Feature importance confirmation
Because 11 certain variables were confirmed significantly correlated with the patients’ death, we chose to focus on the variable importance interpretation of these 11 indicators by different Machine Learning algorithms such as Random Forest and XGBoost. We found 6 confirmed importance variables including ECMO duration time, PLT transfusion, age, FFP transfusion, CHD, and bleeding complications in the Random Forest model (Fig. 3). Furthermore, we found that the most important variables in the XGBoost model are consistent with the Random Forest model, with ECMO duration, age, and FFP transfusion being ranked in the top three (Fig. 4).
Shapley values explanation the prediction of mortality
From Random Forest and XGBoost model, we found that ECMO duration time, age, and FFP transfusion contribute more to the model than other variables. However, we do not know how each variable affects the probability of mortality. To overcome this issue, we further employed the Shapley values, one technique from game theory, to provide consistent interpretations on both local and global levels. We also found that ECMO duration, age, and FFP transfusion are the most important for patient mortality (Fig. 5A). Moreover, the positive or negative relationship between each variable and patient mortality prediction in Shapley values. High leves of age, FFP and ECMO_duration in the mode were assignated positive Shapley values are more likely to predict patients’ mortality (Fig. 5B).
In addition, to investigate the interaction between the explanatory variables and the patient's corresponding outcome, we performed the non-linear interaction analysis of age, FFP and ECMO_duration. From the interaction between the FFP value and its patients corresponding Shapley value, we found the proportion of patients’ mortality was increasd when FFP over 2.5, and these patients were assigned positive Shapley values (Fig. 6A). we also found the same result that patients are more likely to died when older than 48 years (Fig. 6B). However, we found ECMO duration time over 15 days or lower than 1.5 days more likely dead in ECMO patients (Supplementary Fig. S1).
Next, we divide age, FFP, and ECMO duration time into different categories to understand the interaction between the distribution of characteristics and patient outcome. The results indicated that the patients who spent more time on ECMO treatment and with older ages, and the overdose of FFP transfusion more likely died in the duration of ECMO treatment (Fig. 7).
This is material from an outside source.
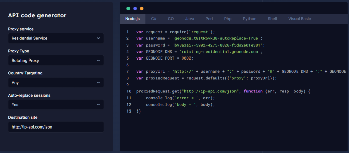Image resolution: width=349 pixels, height=153 pixels.
Task: Switch to the C# tab
Action: coord(154,19)
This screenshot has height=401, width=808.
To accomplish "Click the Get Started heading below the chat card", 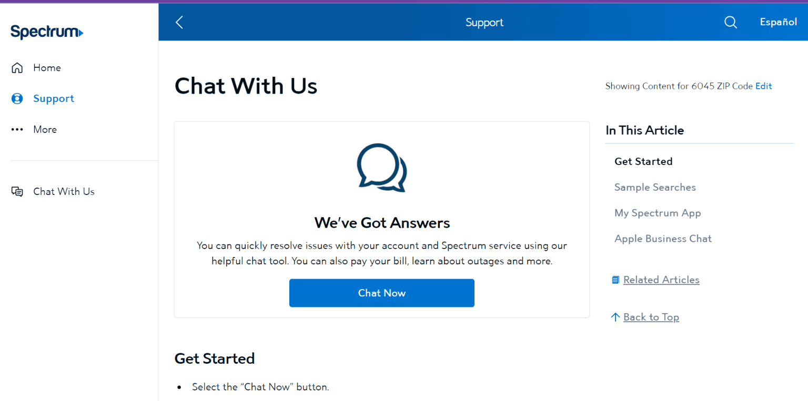I will point(214,358).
Determinants of FFP transfusion
Based on the results described in the previous sections, we found FFP transfusion was an important variable on ECMO treatment-related death. So, we further investigate which variables affect the FFP transfusion duration ECMO treatment. Firstly, we analyzed the correlation of laboratory indicators by using Spearman's method, and the result found that 10 variables such as RBC transfusion, PT, INR, APTT, PLT, AST, ALT, CREA, UA, and LDH were correlated with FFP transfusion (R2 > 0.3, pvalue < 0.5, Fig. 8). Secondly, we further divided FFP transfusion into high transfusion group and low transfusion group by the optimal threshold of 2.5 mL/kg/d, and investigate the difference between the two groups. The results showed that 13 clinical variables included patients’ status, severe pneumonia, anemia, RBC transfusion, PLT count, CREA, UA, AST, LDH, ALT, PT, INR, and APTT were significantly different between the two groups (Supplementary Table S4).
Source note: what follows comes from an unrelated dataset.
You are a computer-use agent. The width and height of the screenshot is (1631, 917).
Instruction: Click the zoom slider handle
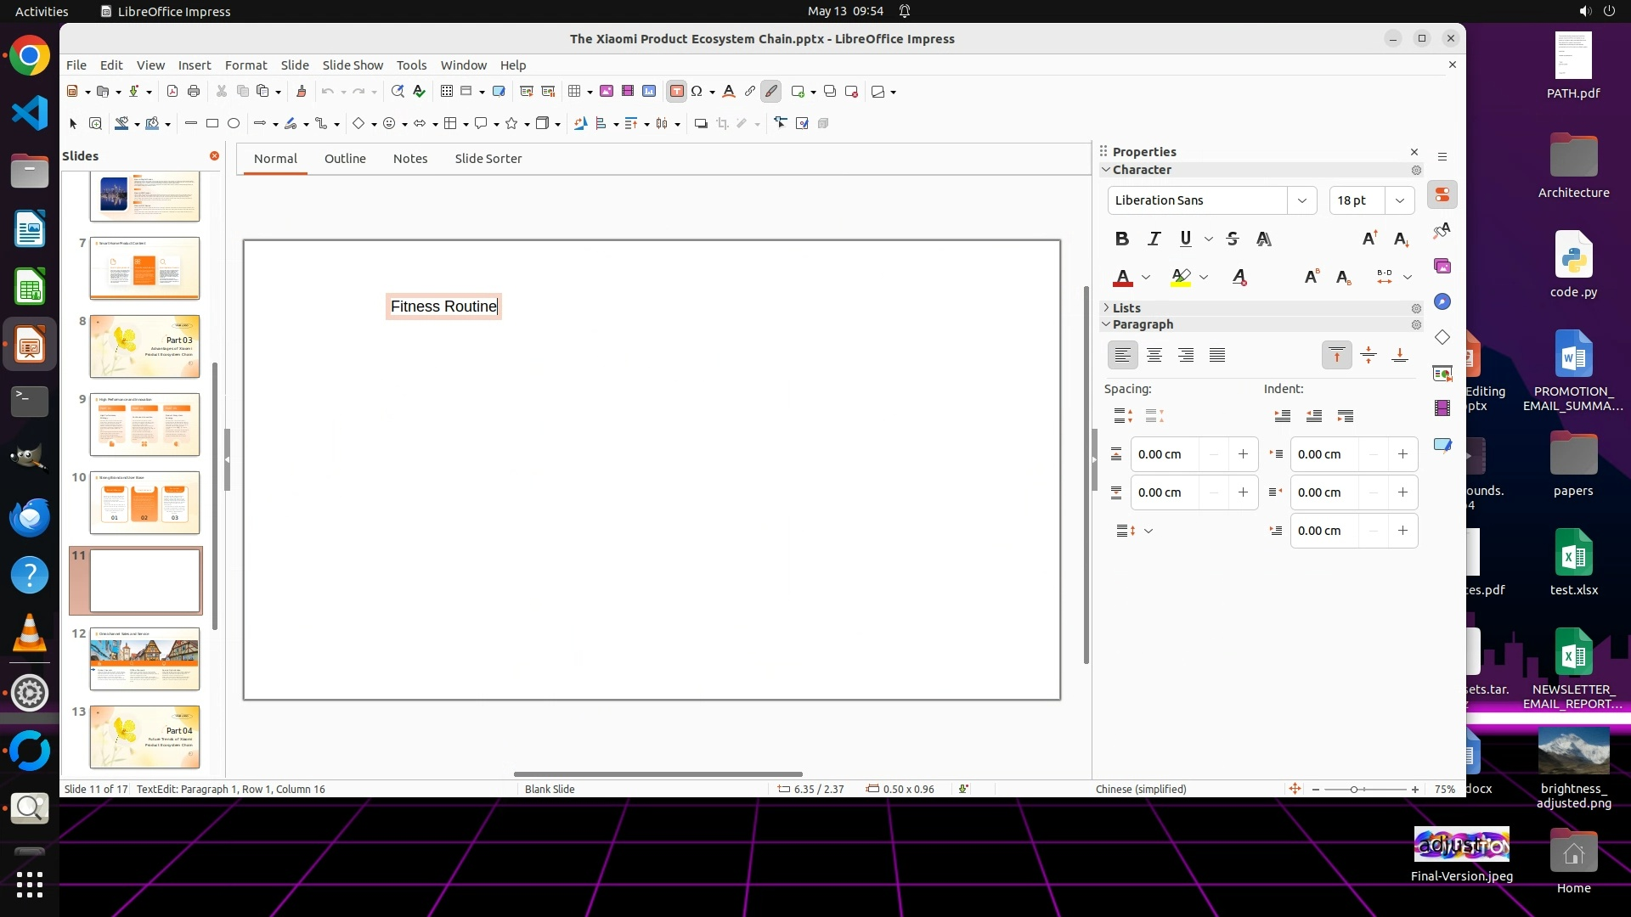[x=1354, y=790]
Next, we performed a stepwise multiple linear regression analysis to explore the influencing factors of FFP transfusion. Before analysis, we performed a multicollinearity index elimination by the method of Variance Inflation Factor (VIF) in these 13 variables to reduce the collinear interference between variables. According to the standard of VIF less than 10, we finally selected 8 indicators including severe pneumonia, PLT, CREA, UA, ALT, PT, INR and APTT for further analysis. The associations were identified by building multiple linear regression models with stepwise backward variable selection. The results showed that PLT counts, UA and APTT remained the significant factor for predicting FFP transfusion (Fig. 9), especially PLT and APTT (Supplementary Fig. S2).